## Excerpted passage
This ignorance is even more pronounced in the context of art-related logistics. A casual visit to any major art museum will often bring us face to face with “No Entry: Installation in Progress” signs, beyond which men work tirelessly to set up valuable artwork secured by foam packaging and place them over gilded frames and in many cases, temperature-controlled tempered glass cases. 





Behind every artwork hanging blithely on art gallery or museum walls, there are a plethora of logistical processes that help curators protect them from damage and theft – both when on display and when on the move to art exhibitions or auction houses. 





Though the logistics processes of moving art around the world are akin to the movement of any other freight, the impossibly high cultural and financial costs associated with transporting fragile artwork make this affair highly risky and an endeavor that can afford zero tolerance to mistakes along the way. 





Part of the value of such art has to do with exponentially growing art collectors’ interest in fine art. The global art industry today is worth around $68 billion, climbing 10% every year since 2008. 





The clamor for art means that thousands of priceless artifacts are constantly shipped around the world, mostly between museums, auction houses, art dealers and collectors. The value of the pieces being traded has roughly doubled since 2000, thanks mainly to the increased interest from the Asian markets, led by China. 





Moving art pieces from one gallery to another is easier said than done. Curators who want to exhibit artwork on loan have to fly to the galleries that host them to negotiate terms and conditions – a futile attempt more often than not for curators hailing from smaller and lesser-known art houses. In the likelihood of a deal being struck, borrowing art houses will have to employ specialist art transport companies to help them move the pieces to their new destination. 





The delicate nature of the art packing process





Before the art in question moves from its gallery, the art movers need to come to terms with the primary risks associated with shipping art – breakage, wear and tear, smudging and even environment-related damage like temperature changes, damp air and bright light. The fragility of the art warrants those moving the pieces to initially wrap them in acid-free tissue paper – done by skilled workmen wearing gloves, to prevent fingerprints and sweat from smudging the art piece. 





Once the initial wrap is done, an added layer of plastic is used to cover the artwork, to prevent the percolation of moisture through the tissue paper. Several layers of plain cardboard are placed on either side of the piece, which is further reinforced with two pieces of corrugated cardboard, over which a tape is run to make sure it stays in place.

## Job 1
Write out the art logistics passage from "Behind every artwork" to "or auction houses.".
## Job 2
List every party that the art logistics passage says priceless artifacts are mostly shipped between.
The material that comes next has no connection to the passage on art logistics.

## Data extract
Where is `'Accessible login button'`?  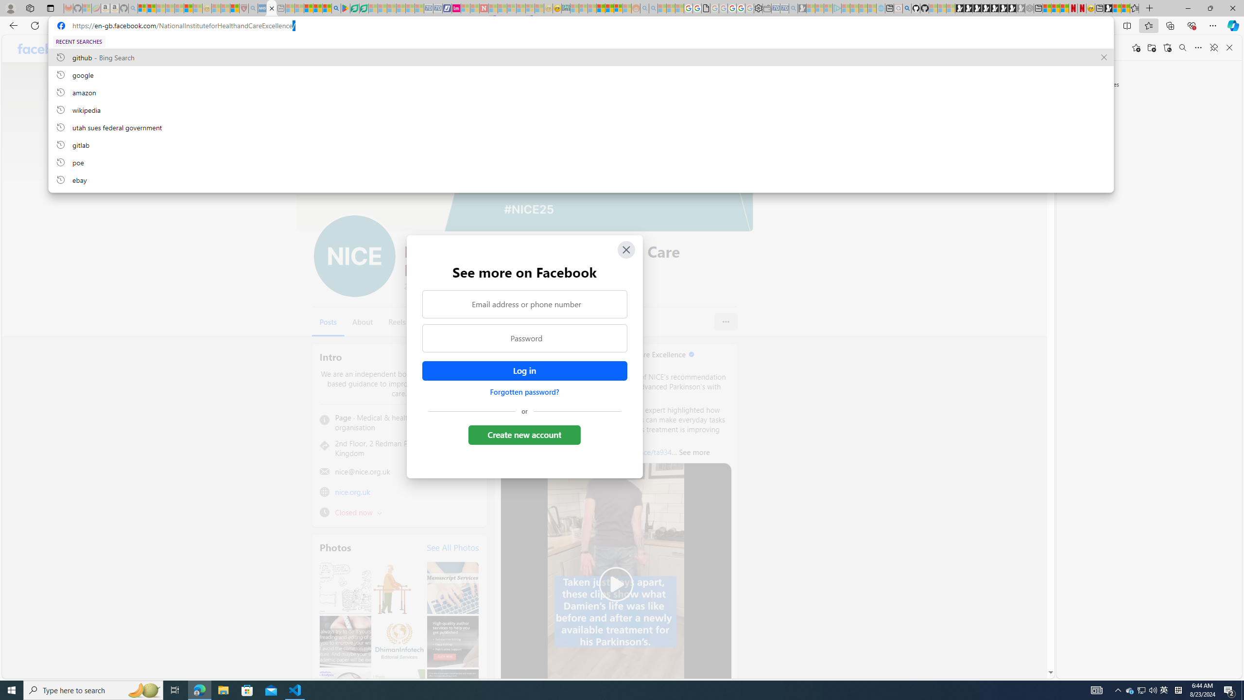 'Accessible login button' is located at coordinates (524, 370).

## Output 1
Behind every artwork hanging blithely on art gallery or museum walls, there are a plethora of logistical processes that help curators protect them from damage and theft – both when on display and when on the move to art exhibitions or auction houses.

## Output 2
Museums, auction houses, art dealers, and collectors.